A bug, how processes work, a history of FDs and C, forking gotchas, race conditions that aren't and general Insanity.

Author: thothonegan

Tags: debugging development wolfrez wolf osx

So I just had a fun bug to track down. Was going to have an early day and just finish up builds for a release, when I hit a bug doing my OSX build. I've had this bug for probably a month, but it was easy to work around so I've been ignoring it. So I decided to fix it, not realizing it'd take 5 hours and the rest of my sanity. This is the true story. No names were changed.

I have a tool called WolfRez, which is a resource compiler. Its kindof like a specialized make : you hand it a directory, and it uses a bunch of rules in the filesystem to run commands on the resources.
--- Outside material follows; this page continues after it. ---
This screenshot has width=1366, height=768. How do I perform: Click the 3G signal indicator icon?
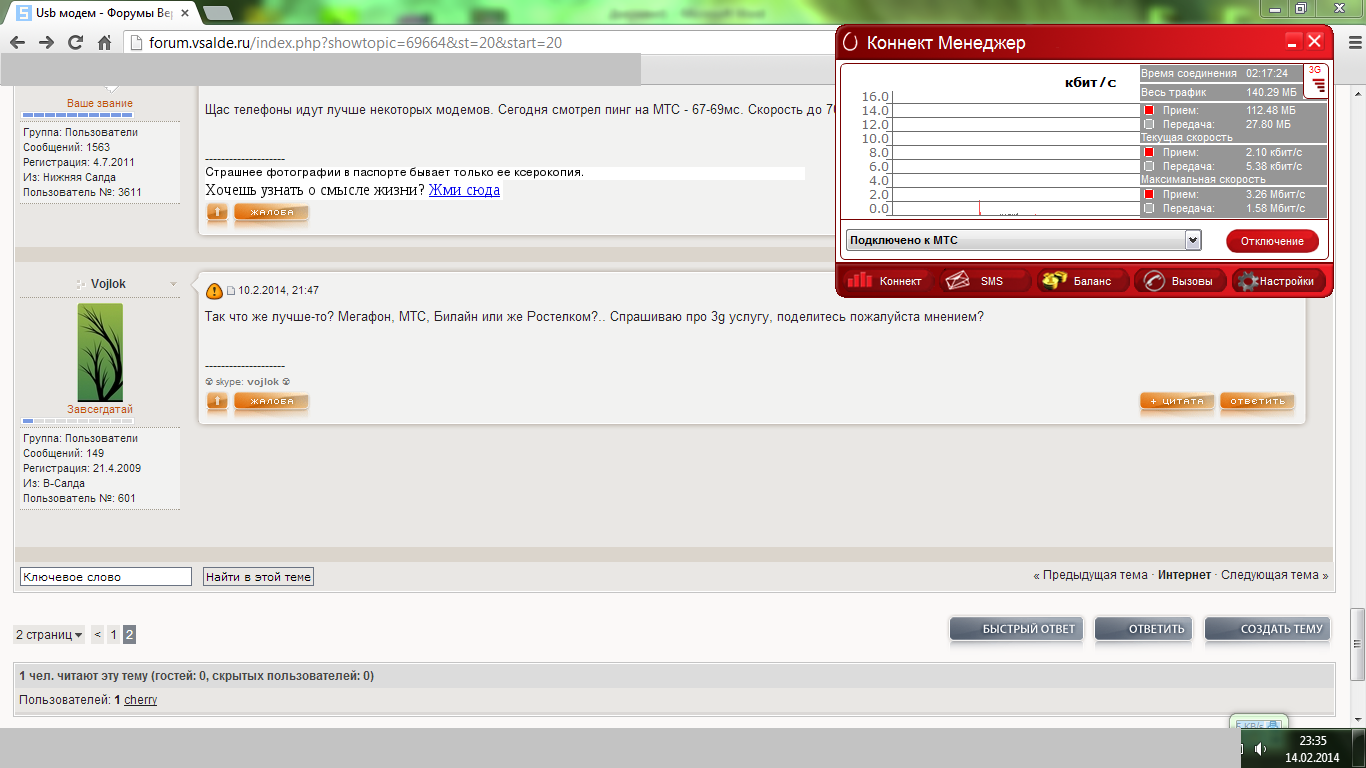[1316, 79]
A lot are just copying to where they should be, but it will also do things like compress YAML and Wexpr files, crush PNGs, encode WAV files as Opus (including adding song tags), compile lua files, etc.

So for example, this rule tells it to crush all .png files it finds, and the one below is compiling .lua files into .luac files:

- inputGlob: "**/Resources/Endless.tek/**.png"
  rule: pngCrush
  # no outputExt: dont change the filename

- inputGlob: "**.lua"
  rule: luaCompile
  notOSTargets: [ android, ios, emscripten ]
  outputRegexpCapture: ".*(?'capture'\\.lua)$"
  outputRegexpReplace: ".luac"

A few months ago, I was tired of its performance not being the best, so I had it multithread its jobs. With the 2500 files currently in Endless's resource directory, and Demon (my computer) having 24 cores, you can easily see it can get a massive speedup. And resources are embarassingly parallel - no real interdependencies at the moment or anything. So I added it, using WolfTask (which is a nice easy task system), and with a few mutexes/semaphores added, it worked perfectly!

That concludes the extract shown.